* Data provided
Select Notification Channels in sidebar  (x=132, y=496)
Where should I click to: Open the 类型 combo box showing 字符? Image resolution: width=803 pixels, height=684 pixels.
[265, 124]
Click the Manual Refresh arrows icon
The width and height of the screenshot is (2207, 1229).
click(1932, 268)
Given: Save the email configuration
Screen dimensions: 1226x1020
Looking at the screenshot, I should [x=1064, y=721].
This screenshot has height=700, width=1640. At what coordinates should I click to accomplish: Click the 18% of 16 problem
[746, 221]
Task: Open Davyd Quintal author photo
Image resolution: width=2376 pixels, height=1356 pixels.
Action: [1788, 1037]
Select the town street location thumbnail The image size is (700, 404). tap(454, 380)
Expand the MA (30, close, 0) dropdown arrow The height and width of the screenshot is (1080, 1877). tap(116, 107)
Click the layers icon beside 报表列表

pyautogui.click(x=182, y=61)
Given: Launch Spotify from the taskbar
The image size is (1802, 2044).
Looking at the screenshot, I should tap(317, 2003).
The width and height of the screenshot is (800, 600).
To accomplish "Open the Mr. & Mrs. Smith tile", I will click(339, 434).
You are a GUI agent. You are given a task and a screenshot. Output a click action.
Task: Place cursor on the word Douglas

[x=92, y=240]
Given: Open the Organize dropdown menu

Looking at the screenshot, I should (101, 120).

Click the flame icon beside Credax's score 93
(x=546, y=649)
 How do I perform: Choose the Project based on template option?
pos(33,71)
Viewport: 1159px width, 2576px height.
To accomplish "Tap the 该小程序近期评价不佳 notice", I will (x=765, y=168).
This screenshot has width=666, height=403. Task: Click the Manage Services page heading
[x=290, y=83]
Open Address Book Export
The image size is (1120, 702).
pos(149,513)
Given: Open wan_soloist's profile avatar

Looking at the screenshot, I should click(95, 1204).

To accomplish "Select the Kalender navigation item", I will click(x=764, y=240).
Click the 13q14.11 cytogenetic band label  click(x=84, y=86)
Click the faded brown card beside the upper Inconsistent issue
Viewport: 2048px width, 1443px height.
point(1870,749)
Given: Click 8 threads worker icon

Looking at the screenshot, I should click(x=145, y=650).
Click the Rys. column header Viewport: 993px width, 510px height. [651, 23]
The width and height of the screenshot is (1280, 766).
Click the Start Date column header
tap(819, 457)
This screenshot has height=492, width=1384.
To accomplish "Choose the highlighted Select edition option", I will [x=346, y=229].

* Task requirements
Reproduce all of the data above verbatim, line for line, without changing anything.

* Response for this exercise
Select Notification Channels in sidebar  (x=132, y=496)
Where should I click to: Open the 类型 combo box showing 字符? Image resolution: width=803 pixels, height=684 pixels.
[265, 124]
Click the Manual Refresh arrows icon
The width and height of the screenshot is (2207, 1229).
click(1932, 268)
Given: Save the email configuration
Screen dimensions: 1226x1020
Looking at the screenshot, I should [x=1064, y=721].
This screenshot has height=700, width=1640. At what coordinates should I click to accomplish: Click the 18% of 16 problem
[746, 221]
Task: Open Davyd Quintal author photo
Image resolution: width=2376 pixels, height=1356 pixels.
Action: [1788, 1037]
Select the town street location thumbnail The image size is (700, 404). tap(454, 380)
Expand the MA (30, close, 0) dropdown arrow The height and width of the screenshot is (1080, 1877). tap(116, 107)
Click the layers icon beside 报表列表

pyautogui.click(x=182, y=61)
Given: Launch Spotify from the taskbar
The image size is (1802, 2044).
Looking at the screenshot, I should tap(317, 2003).
The width and height of the screenshot is (800, 600).
To accomplish "Open the Mr. & Mrs. Smith tile", I will click(339, 434).
You are a GUI agent. You are given a task and a screenshot. Output a click action.
Task: Place cursor on the word Douglas

[x=92, y=240]
Given: Open the Organize dropdown menu

Looking at the screenshot, I should (101, 120).

Click the flame icon beside Credax's score 93
(x=546, y=649)
 How do I perform: Choose the Project based on template option?
pos(33,71)
Viewport: 1159px width, 2576px height.
To accomplish "Tap the 该小程序近期评价不佳 notice", I will (x=765, y=168).
This screenshot has width=666, height=403. Task: Click the Manage Services page heading
[x=290, y=83]
Open Address Book Export
The image size is (1120, 702).
pos(149,513)
Given: Open wan_soloist's profile avatar

Looking at the screenshot, I should click(95, 1204).

To accomplish "Select the Kalender navigation item", I will click(x=764, y=240).
Click the 13q14.11 cytogenetic band label  click(x=84, y=86)
Click the faded brown card beside the upper Inconsistent issue
Viewport: 2048px width, 1443px height.
point(1870,749)
Given: Click 8 threads worker icon

Looking at the screenshot, I should click(x=145, y=650).
Click the Rys. column header Viewport: 993px width, 510px height. [651, 23]
The width and height of the screenshot is (1280, 766).
Click the Start Date column header
tap(819, 457)
This screenshot has height=492, width=1384.
To accomplish "Choose the highlighted Select edition option", I will [x=346, y=229].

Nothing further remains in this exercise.